#### [Requirement]
Reproduce, unchanged, the lines between the one holding "Click the 0.0% x-axis label" and the last line of the records, including both ends, but no pictures.

#### [Recorded information]

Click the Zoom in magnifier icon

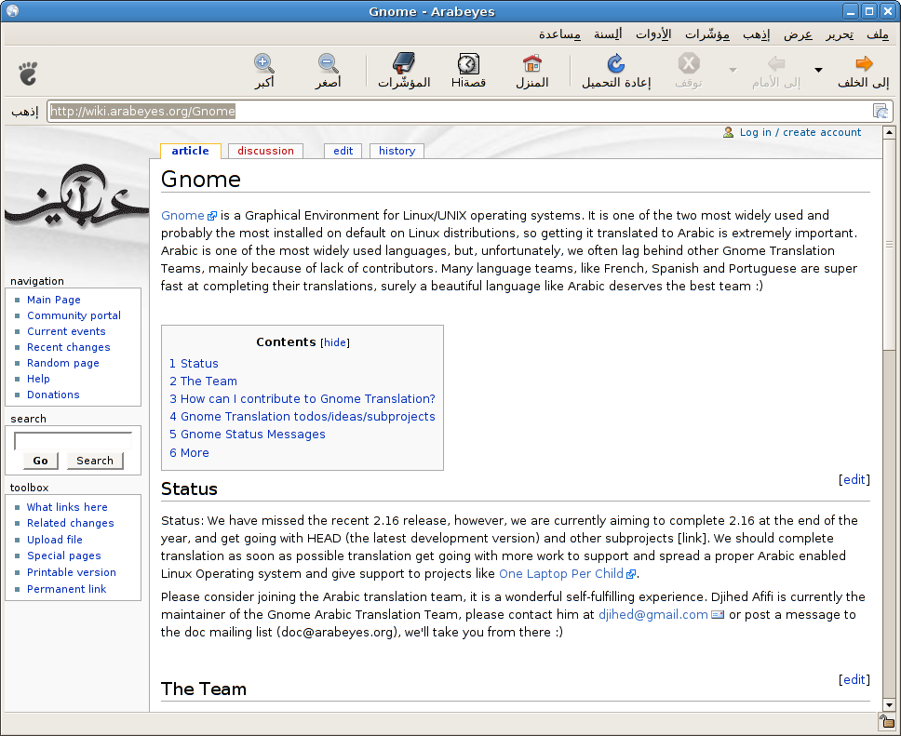click(263, 64)
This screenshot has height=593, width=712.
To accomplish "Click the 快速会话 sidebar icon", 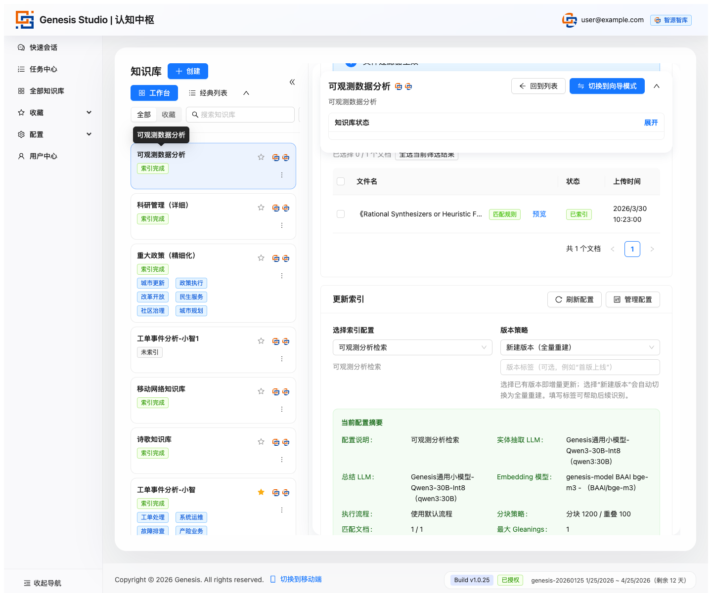I will pos(21,47).
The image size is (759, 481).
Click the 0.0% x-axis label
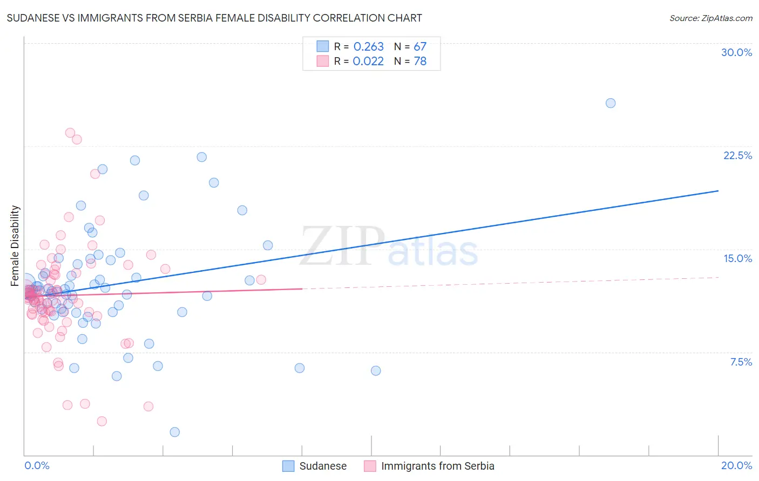click(x=37, y=465)
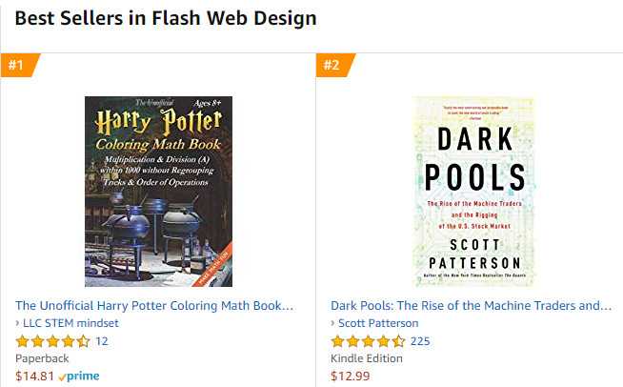Select the Kindle Edition format label

click(367, 357)
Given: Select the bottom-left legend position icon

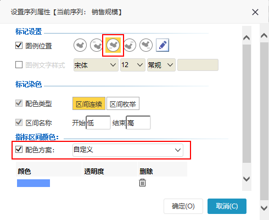Looking at the screenshot, I should [113, 45].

#### [Answer to this problem]
Click the 0.0% x-axis label
click(x=37, y=465)
Select the Kindle Edition format label

click(367, 357)
Given: Select the bottom-left legend position icon

Looking at the screenshot, I should [113, 45].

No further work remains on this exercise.